BACA JUGA:  Guru Dibully Murid Diskorsing 19 Hari : Potensi Siswa Tidak Naik Kelas

“Pemeriksaan terhadap kedua saksi tersebut dilakukan untuk memperkuat pembuktian dan melengkapi pemberkasan kasus tersebut,” kata mantan Kepala Kejaksaan Negeri Mataram ini.

Kejaksaan Agung seperti diketahui telah menetapkan tujuh orang sebagai tersangka. Dua tersangka diantaranya merupakan mantan Kepala Balai Teknik Perkeretaapian Medan dan juga selaku kuasa pengguna anggaran (KPA).

Keduanya yakni NNS selaku Kepala Teknik Perkeretaapian Medantahun 2016-207 dan AGP selaku Kepala Balai Teknik Perkeretaapian Medan tahun 2017-208.

Sedangkan lima tersangka lain yaitu AAS dan HH masing-masing selaku Pejabat Pembuat Komitmen (PPK), RMY selaku Ketua Kelompok Kerja Pengadaan Konstruksi tahun 2017, AG selaku Direktur PT DYG yang juga konsultan perencanaan dan pembangunan serta FG selaku owner PT TPMJ.

BACA JUGA:  Usai Santap Nasgor MBG, Ratusan Santri dan Warga Demak Diduga Keracunan 

Kasusnya seperti pernah disampaikan Direktur Penyidikan pada JAM Pidsus Kuntadi yaitu Balai Teknik Perkeretaapian Medan pada tahun 2017 hingga 2019 telah melaksanakan pembangunan jalur kereta api Besitang-Langsa senilai Rp1,3 triliun.

Hanya saja, katanya, kuasa pengguna anggaran (KPA) dalam pelaksaan proyek dengan sengaja memecah paket-paket pekerjaan agar lelang dapat dikendalikan dan pemenang lelang paket pekerjaan dapat diatur.

“Secara teknis proyek tersebut juga tidak layak dan tidak memenuhi ketentuan. Karena sama sekali tidak dilakukan Feasibility Study (FS) atau studi kelayakan, serta tanpa adanya penetapan trase jalur Kereta Api oleh Menteri Perhubungan,” ujar Kuntadi pada Jumat (19/01/2024).

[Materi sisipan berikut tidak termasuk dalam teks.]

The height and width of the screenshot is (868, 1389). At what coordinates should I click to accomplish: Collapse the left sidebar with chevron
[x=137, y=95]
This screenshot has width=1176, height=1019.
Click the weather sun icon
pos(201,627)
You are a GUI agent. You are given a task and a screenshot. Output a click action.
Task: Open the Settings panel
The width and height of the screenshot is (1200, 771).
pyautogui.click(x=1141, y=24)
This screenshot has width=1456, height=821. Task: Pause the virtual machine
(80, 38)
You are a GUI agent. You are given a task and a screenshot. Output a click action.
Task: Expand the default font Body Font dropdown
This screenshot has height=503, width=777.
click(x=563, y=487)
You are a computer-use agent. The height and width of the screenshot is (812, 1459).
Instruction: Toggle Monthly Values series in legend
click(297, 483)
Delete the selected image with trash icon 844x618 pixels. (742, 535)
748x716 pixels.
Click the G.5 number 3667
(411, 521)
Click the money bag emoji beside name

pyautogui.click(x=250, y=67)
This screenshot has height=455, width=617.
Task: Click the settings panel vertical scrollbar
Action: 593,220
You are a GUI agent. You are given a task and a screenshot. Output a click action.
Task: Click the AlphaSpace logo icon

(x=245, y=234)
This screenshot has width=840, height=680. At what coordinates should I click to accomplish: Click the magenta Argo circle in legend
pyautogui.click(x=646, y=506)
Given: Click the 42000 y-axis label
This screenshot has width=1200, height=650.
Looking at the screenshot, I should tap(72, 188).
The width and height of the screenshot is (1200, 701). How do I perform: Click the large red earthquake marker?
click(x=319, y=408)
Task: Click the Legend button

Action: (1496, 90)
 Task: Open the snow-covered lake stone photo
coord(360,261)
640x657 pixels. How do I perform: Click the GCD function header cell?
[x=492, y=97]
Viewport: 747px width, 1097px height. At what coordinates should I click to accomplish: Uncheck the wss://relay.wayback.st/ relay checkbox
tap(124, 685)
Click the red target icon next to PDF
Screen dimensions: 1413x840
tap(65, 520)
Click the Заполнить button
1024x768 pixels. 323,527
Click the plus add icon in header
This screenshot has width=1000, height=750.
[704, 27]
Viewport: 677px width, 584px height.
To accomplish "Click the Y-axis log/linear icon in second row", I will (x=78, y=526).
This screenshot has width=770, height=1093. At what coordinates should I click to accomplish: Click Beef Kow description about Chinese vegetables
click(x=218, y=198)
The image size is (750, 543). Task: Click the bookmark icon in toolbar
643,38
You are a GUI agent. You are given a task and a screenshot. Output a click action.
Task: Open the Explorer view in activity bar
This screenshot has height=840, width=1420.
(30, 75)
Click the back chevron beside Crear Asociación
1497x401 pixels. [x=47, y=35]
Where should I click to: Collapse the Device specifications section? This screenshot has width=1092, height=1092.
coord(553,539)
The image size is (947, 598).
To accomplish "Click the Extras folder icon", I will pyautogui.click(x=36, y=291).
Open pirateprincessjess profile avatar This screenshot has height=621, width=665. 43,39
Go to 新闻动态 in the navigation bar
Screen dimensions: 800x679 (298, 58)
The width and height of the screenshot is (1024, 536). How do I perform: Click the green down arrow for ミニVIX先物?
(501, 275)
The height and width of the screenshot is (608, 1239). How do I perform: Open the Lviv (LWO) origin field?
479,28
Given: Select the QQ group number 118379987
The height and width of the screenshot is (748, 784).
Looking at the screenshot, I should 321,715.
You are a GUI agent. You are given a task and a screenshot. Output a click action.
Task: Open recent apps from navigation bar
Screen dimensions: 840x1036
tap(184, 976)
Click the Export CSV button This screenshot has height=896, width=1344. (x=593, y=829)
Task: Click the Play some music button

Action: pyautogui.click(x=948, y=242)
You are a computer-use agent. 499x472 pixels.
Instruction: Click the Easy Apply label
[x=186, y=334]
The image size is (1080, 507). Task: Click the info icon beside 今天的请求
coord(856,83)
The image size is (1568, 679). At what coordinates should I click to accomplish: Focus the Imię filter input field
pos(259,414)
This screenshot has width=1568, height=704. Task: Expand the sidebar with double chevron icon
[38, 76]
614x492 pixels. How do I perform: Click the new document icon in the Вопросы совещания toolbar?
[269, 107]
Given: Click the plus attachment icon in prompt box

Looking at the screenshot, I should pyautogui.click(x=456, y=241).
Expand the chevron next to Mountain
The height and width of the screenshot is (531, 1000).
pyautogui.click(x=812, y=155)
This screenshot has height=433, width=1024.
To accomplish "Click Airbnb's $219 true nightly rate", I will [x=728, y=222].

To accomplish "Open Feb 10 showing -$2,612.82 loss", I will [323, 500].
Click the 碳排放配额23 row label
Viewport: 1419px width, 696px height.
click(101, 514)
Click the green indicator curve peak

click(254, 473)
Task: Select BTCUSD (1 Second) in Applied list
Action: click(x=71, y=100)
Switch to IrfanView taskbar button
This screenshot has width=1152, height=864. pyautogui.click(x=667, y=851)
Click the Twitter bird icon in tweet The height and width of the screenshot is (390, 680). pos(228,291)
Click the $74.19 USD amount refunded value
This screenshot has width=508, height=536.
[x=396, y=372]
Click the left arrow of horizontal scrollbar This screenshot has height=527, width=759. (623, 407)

Dia menuturkan akibat perbuatan para tersangka terdapat kerusakan parah di beberapa lokasi sehingga jalur kereta api tidak dapat difungsikan.

BACA JUGA:  Guru Dibully Murid Diskorsing 19 Hari : Potensi Siswa Tidak Naik Kelas

Kuntadi mengatakan kerugian keuangan negara dari proyek tersebut untuk sementara berdasarkan estimasi dari tim penyidik yaitu sebesar Rp1,3 triliun karena dianggap total loss.

Masalahnya, kata dia, proyek tersebut tidak sesuai dengan perencanaan awal, dan sampai saat ini jalur kereta api Besitang-Langsa tidak dapat dimanfaatkan penggunaannya.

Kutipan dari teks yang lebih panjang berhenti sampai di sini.